Quando pensamos em conhecer a diversidade dos vinhos portugueses, queríamos aprender o quanto essas influências do terroir de cada região ou micro climas interferem nas características finais dos vinhos, ou seja, como podemos identificar os estilos regionais portugueses.
Começamos pela região do Dão, assim denominada em homenagem ao rio que atravessa todo o vale confinado entre as encostas da Serra do Caramulo e a Serra da Estrela. Há influências atlânticas e continentais, onde os invernos são muito frios e chuvosos (é a única região de Portugal que neva todo ano) e os verões são quentes e secos. A região é bem montanhosa onde o solo é predominantemente granito e as vinhas são espaçadas, com alguma altitude, variando entre 400/800 metros.
Somontes Colheita 2011 – Sub região Serra da Estrela.
Elaborado com as castas Touriga Nacional, Afrocheiro Preto, Jaén e Tinta Roriz. Bem aromático, frutado (frutas maduras) e elegante. Muito equilibrado, com boa acidez, que lhe dá muita vivacidade, taninos bem finos (quase imperceptíveis ), bom corpo e final longo.
Subindo mais ao norte chegamos na região do Douro. Essa foi a primeira região vinícola demarcada do mundo em 1756. Possui duas DO: Douro e Porto. A principal característica das suas plantações são os patamares de solo de xisto incrustados nas encostas inclinadas que margeiam o rio Douro. As vinhas possuem raízes muito profundas e lutam bravamente para alcançarem a água. O clima é diferente em cada sub região (cima corgo, baixo corgo e Douro superior).
Quinta do Vale da Raposa – Reserva Douro 2011 – Domingos Alves de Sousa. Elaborado com as castas Touriga Nacional, Touriga Franca, Tinta Roriz, Tinto Cão. A denominação “Reserva” indica amadurecimento em barrica de carvalho por 7 meses. A quinta esta localizada no sub região do Baixo Corgo que possui um clima fresco, com muita umidade do ar (influência Atlântica com alto índice pluviométrico). A primeira percepção no nariz é um floral bem intenso. Na boca mostra-se equilibrado com boa acidez, taninos presentes e bom corpo.
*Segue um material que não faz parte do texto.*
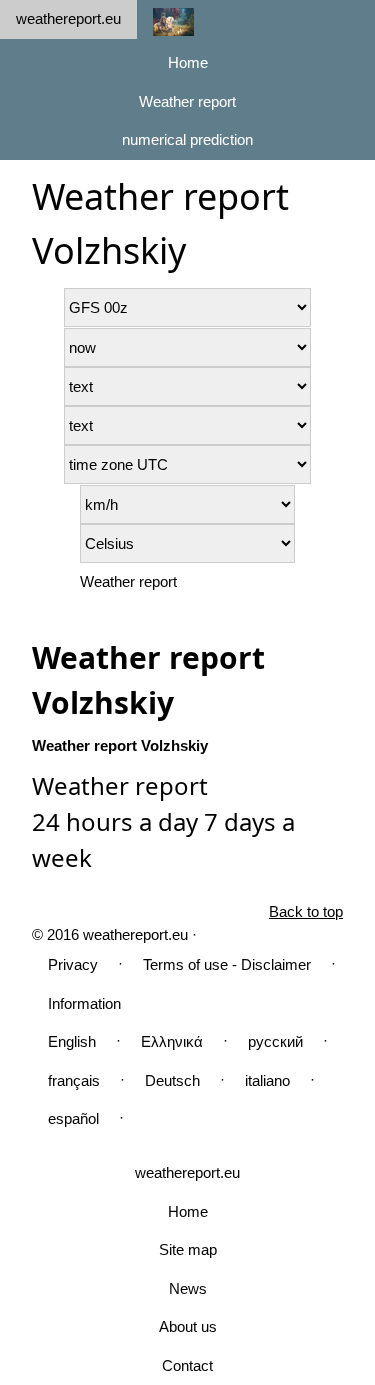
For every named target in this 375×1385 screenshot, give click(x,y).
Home (188, 62)
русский (275, 1041)
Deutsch (172, 1080)
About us (188, 1326)
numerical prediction (187, 139)
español (73, 1118)
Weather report (187, 101)
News (188, 1288)
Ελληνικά (172, 1041)
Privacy (73, 964)
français (74, 1080)
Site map (188, 1249)
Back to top (306, 911)
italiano (267, 1080)
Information (84, 1003)
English (72, 1041)
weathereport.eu (68, 18)
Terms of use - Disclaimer (227, 964)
Destacam-se notas minerais, evidenciando o solo xistoso, que contrastam com a doçura de frutas negras maduras. Um vinho intrigante.
Rumamos para a região de Lisboa. Essa região possui vinhedos tão antigos quanto o Douro, mas por razões do decorrer de sua história, não teve o mesmo desenvolvimento no que diz respeito a produção de vinhos. Se pensarmos em diversidade de estilos, essa região se destacou com os mais variados deles. A sub região de Colares, por exemplo, que fica localizada no extremo oeste do litoral, possui plantações em plena areia, que sobreviveram à filoxera (final sec. XIX), e hoje em dia ainda mantem uma mínima produção, onde as videiras lutam bravamente contra o clima hostil e acreditem, a especulação imobiliária!
Outra sub região importante, mas pouco conhecida é Carcavelos. Suas vinhas são plantadas desde o sec. XIV. Produz um vinho fortificado que sempre foi considerado o primo pobre dos mais famosos Moscatel, Madeira e Porto. Já obteve muita fama, incentivado pelo Marquês de Pombal, e exportavam sua produção para o Porto com a finalidade de “melhorar” os vinhos do Douro.
Atualmente, as sub regiões que se destacam são: Bucelas, onde a casta Arinto se desenvolve muito bem, e Alenquer. Sob influência marítima dos ventos de atlântico e solos argilosos, produzem vinhos modernos sem deixar de lado a tradição.
Quinta de Pancas – Selecção do Enólogo 2010. Elaborado com as castas Touriga Nacional(50%), Cabernet Sauvignon(30%) e Alicante Bouschet(20%). De Alenquer, mostra-se muito robusto e com boa concentração. Quando se fala em seleção do enólogo, fala-se em vinhos especiais, que refletem um estilo próprio. Nota-se um aroma mais austero, de couro, madeira e tabaco. Em boca torna-se mais jovial e vibrante, com boa acidez, taninos presentes e bem incorporados, corpo que evidencia frutas maduras. Eu diria que é um vinho de autor, que reflete toda tradição de uma maneira mais moderna.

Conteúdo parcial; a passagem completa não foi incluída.